About this task:
When the word "gear" appears in a line of the data below, list that line.
::: Data records :::
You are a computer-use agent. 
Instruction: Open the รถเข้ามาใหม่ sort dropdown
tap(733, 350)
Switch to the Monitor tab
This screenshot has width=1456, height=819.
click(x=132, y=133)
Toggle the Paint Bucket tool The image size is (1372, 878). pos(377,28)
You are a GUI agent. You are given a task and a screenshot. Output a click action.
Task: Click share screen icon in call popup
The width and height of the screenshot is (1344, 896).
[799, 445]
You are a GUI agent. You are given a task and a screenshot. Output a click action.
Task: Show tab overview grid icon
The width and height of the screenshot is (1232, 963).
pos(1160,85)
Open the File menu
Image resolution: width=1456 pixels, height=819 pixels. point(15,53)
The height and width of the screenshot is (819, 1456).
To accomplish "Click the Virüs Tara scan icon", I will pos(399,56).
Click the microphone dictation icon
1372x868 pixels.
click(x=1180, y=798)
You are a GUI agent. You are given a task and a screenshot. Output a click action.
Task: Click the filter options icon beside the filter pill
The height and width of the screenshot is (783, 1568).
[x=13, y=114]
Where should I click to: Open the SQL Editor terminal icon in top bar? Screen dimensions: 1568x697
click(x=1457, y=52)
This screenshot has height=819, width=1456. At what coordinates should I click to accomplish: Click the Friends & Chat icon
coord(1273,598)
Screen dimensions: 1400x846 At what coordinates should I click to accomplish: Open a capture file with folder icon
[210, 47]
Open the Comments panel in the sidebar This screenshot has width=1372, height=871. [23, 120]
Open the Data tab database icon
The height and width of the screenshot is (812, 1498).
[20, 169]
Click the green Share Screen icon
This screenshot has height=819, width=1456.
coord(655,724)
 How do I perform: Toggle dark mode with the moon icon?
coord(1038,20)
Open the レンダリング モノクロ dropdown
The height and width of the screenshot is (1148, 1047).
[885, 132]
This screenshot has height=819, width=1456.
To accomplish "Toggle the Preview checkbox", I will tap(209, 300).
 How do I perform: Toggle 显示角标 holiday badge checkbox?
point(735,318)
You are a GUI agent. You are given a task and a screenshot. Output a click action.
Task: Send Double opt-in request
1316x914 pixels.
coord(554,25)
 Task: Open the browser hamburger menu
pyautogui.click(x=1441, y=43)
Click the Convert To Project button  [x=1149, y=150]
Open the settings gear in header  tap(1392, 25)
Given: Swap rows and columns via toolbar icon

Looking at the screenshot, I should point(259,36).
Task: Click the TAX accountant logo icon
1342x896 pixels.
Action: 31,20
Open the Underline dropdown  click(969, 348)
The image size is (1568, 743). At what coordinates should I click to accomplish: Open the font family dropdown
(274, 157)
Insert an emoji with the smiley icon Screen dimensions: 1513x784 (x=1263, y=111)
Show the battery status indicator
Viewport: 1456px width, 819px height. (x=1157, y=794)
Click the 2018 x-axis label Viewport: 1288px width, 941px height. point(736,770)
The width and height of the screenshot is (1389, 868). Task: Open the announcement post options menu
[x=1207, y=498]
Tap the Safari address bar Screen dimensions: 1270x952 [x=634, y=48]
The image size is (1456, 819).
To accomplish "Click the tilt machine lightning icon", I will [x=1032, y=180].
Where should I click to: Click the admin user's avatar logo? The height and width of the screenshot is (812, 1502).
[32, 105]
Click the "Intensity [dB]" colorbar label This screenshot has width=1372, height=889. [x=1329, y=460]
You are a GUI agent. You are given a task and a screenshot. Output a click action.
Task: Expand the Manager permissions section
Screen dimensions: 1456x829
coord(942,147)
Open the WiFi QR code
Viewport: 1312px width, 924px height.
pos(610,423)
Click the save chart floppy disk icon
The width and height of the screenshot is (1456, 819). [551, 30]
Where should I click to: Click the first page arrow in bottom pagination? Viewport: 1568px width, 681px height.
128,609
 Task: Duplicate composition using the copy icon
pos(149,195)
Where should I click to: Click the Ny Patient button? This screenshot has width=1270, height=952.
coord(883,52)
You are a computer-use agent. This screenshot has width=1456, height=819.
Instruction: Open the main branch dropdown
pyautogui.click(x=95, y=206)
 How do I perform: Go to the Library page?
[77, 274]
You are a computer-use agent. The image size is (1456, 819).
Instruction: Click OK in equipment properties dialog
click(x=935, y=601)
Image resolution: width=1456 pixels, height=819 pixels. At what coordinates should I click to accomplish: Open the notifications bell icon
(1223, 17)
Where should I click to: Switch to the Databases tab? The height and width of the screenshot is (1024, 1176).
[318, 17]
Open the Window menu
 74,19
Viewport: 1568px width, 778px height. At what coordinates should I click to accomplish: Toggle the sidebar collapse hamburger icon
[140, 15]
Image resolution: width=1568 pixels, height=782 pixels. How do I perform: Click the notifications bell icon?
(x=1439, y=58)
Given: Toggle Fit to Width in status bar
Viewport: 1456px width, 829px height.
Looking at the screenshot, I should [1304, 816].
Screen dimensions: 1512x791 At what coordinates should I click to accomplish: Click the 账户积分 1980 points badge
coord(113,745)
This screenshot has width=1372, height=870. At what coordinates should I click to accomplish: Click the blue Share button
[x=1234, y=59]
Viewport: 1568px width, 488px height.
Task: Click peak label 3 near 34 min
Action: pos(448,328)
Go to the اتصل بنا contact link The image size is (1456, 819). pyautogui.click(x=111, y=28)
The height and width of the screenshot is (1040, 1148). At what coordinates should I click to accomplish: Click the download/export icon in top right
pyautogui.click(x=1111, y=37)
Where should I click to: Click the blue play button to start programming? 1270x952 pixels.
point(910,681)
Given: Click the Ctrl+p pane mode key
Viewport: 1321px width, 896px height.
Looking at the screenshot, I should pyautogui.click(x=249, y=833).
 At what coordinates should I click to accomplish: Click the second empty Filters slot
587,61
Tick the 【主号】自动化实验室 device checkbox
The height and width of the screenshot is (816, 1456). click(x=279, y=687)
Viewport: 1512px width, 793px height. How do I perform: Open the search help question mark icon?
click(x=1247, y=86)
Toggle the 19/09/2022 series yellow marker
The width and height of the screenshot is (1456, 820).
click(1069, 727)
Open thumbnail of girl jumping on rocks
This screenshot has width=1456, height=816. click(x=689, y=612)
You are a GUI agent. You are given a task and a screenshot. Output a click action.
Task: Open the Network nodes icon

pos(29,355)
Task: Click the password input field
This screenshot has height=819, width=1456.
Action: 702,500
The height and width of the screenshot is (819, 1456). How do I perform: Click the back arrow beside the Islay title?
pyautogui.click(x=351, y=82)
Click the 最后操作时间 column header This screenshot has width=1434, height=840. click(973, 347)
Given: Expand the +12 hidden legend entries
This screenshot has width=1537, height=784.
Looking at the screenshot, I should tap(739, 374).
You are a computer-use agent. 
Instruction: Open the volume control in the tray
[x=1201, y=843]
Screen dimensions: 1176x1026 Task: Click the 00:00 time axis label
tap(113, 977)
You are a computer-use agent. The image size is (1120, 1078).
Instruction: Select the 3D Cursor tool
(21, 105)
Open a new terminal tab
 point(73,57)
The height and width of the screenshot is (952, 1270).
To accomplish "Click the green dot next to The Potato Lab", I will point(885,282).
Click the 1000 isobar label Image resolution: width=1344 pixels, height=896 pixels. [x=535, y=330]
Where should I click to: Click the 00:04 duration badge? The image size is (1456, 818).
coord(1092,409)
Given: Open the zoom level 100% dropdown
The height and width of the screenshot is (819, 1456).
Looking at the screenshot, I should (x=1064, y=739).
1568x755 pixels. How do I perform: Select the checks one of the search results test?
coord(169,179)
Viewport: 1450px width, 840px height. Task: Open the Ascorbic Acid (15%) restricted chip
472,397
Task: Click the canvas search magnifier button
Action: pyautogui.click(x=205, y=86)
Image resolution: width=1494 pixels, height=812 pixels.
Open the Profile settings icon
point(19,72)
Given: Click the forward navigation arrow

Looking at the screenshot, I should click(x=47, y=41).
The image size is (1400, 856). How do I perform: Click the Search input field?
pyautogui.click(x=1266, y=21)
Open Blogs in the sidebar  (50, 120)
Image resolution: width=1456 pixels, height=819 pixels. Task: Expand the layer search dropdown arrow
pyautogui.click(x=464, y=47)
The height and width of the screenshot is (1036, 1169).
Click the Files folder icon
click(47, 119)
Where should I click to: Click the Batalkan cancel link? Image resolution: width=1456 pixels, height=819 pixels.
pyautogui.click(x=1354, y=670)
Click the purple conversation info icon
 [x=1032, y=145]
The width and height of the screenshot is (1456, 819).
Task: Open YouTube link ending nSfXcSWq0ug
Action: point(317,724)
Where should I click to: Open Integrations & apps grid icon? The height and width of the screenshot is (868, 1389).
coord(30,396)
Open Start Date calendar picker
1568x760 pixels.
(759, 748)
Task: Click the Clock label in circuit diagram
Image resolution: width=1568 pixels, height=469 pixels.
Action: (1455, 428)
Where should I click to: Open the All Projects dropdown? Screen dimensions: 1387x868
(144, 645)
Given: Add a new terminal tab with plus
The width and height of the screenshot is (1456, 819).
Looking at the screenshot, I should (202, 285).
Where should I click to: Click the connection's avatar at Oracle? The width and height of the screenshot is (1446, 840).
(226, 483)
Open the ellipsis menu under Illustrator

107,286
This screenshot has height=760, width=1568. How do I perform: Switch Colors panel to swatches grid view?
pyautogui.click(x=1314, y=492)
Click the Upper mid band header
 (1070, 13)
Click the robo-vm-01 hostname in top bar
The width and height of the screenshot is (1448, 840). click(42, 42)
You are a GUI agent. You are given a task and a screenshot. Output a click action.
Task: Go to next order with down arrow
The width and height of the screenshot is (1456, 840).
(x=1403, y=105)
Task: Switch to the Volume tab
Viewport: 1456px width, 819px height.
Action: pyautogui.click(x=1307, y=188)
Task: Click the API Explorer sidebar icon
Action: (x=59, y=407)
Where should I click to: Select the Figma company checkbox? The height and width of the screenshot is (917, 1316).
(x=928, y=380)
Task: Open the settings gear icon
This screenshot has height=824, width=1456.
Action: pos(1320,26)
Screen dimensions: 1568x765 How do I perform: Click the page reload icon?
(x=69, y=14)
:::
Result:
Open the settings gear in header  tap(1392, 25)
Task: Open the settings gear icon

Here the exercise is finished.